Month: November 2024

Both of this week’s readings explore the common creative challenges and themes in Design and Interactive Media.

Physical Computing’s Greatest Hits (and Misses)

The reading was nostalgic for me as it recounted several projects which I used to do in my school days for exploring the world of electronics. However, these projects are the starting point for many electronic-based fields and have withstood the test of time like Interactive Gloves, LED based projects, Video Mirrors, and so on. The author emphasizes on the fact that these projects are building blocks for other interactive projects and many famous digital works of art are variations of these seemingly simple projects. However, despite their simplicity, by changing one factor or adding another component, the entire project becomes something new. Thus, these ideas might not seem “original”, but can be interpreted in an entirely different manner it takes inspiration from.

What strikes me most in this reading is the challenge of achieving a balance between visual appeal and meaningful interaction. For example, video mirrors are essentially screens that mimic the viewer’s movements and they are captivating to look at, but limited in what they offer interactively. The author raises an important point here: while these types of projects are beautiful, they don’t necessarily provide much depth in interaction. I agree with him because I have experienced the same with my Midterm Project- it was beautiful, but offered limited interaction. I was wound up in the making the project work that I did not think of the project from a user’s perspective.

Another theme that emerges is the idea of adaptability. The author encourages creators to see these “tried – and – true” themes not as stale, but as playgrounds for innovation. This idea of keeping traditional themes fresh is something that really resonates with me. How do we, as creators, continue to reinvent these classics in a way that speaks to new audiences? That is a question which I believe everyone would answer in their own way. For me, I use some basic physics principles with electronics to bring my own twist into my projects.

Making Interactive Art: Set the Stage, Shut Up and Listen

This reading really brings a fresh perspective on an artist’s role. The author challenges creators to move away from interpreting their work or instructing audiences on what to think. Instead, he sees interactive art as a conversation that begins with the artist but is completed by his audience. This concept reminds me of theater, where the director sets the scene but leaves it to the actors to interpret their roles (to allow some freedom in exploring that character). In this case, it’s the audience that gets to step into the role of interpreter, finding their own meaning in the art.
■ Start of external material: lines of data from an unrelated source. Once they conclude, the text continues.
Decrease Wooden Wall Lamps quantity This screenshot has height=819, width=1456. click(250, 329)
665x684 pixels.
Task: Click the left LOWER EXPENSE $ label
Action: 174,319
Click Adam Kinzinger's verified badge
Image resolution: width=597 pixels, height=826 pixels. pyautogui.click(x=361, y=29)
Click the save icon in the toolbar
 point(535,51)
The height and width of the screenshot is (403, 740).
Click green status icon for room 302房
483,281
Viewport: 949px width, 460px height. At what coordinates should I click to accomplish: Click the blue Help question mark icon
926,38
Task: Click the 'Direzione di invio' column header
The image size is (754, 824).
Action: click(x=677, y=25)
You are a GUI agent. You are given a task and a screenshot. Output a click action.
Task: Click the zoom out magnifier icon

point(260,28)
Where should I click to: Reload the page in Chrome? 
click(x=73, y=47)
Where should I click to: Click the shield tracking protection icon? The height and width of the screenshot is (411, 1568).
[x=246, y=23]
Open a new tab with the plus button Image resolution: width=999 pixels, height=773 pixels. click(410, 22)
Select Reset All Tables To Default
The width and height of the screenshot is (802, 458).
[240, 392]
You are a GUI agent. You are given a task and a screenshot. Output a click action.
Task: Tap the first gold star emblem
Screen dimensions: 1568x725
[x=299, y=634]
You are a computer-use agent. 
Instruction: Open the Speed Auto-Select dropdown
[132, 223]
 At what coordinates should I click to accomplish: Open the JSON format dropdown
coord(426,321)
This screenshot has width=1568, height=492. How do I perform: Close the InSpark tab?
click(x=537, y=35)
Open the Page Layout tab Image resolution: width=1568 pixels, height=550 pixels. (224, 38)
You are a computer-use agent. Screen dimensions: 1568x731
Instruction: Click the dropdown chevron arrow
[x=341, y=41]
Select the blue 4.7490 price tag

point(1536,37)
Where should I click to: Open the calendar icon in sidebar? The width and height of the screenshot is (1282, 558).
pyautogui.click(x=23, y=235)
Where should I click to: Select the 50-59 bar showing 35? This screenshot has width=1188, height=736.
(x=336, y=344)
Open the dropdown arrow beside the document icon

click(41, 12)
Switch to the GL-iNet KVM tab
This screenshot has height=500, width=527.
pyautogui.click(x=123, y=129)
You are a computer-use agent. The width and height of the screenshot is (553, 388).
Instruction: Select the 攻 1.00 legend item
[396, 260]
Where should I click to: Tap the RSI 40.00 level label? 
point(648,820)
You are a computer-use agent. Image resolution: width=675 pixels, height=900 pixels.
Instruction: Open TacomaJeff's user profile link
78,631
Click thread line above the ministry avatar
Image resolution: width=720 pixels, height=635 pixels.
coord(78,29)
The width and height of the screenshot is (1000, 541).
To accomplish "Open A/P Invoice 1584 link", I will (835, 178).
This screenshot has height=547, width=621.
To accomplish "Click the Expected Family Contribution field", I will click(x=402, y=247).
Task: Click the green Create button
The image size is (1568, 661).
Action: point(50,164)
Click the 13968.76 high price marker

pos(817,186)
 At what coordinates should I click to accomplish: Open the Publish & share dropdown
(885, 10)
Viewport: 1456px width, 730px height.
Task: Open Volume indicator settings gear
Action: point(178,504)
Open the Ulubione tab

One of the most intriguing aspects of this reading is the emphasis on “letting go of control.” For many artists, this can be challenging because we are often taught that art is an act of personal expression, a statement that’s “ours.” But interactive art, according to the author, flips that on its head – it’s no longer just our statement; it’s a shared experience. The author argues that our job is to give subtle hints, to design a space that encourages discovery, and then to get out of the way. This idea resonates with me because it’s about trusting the audience to bring their own insights and emotions to the work. This encourages me to use subtle hints rather than hard-coded instructions to engage the audience with my work.

 

Concept:

GripSense  is designed to empower recovery and build strength through simple, intuitive grip exercises. Inspired by the resilience required in rehabilitation, it is designed with individuals in mind who are recovering from hand injuries, surgeries, or conditions like arthritis that can limit hand mobility and grip strength. The idea is to create a device that not only helps measure improvement over time but also motivates users to engage in strength exercises by giving real-time feedback and adapting to different levels of force.

Work Procedure:

A squishy ball, embedded with Force Sensor, connected to 5V and Analog Pin A0 on the Arduino through a 1kΩ resistor to ground. This creates a voltage divider, enabling the Arduino to detect varying pressure levels. For feedback, two LEDs are connected: a Light Touch LED on Pin 8 with a 310Ω resistor for gentle squeezes, and a Strong Force LED on Pin 10 with a 310Ω resistorfor firmer grips. Each LED lights up based on the detected force level, providing immediate, intuitive feedback on grip strength.

The Arduino reads these values and provides real-time feedback through LEDs:

• Light Touch LED (Blue): Lights up for a gentle squeeze ensuring the sensor is working.
• Strong Force LED (Yellow): Lights up for a firmer, stronger grip.

Code:

const int forceSensorPin = A0;  // Pin connected to the force sensor
const int lightTouchLED = 8;    // Pin for the first LED (light touch)
const int strongForceLED = 10;  // Pin for the second LED (strong force)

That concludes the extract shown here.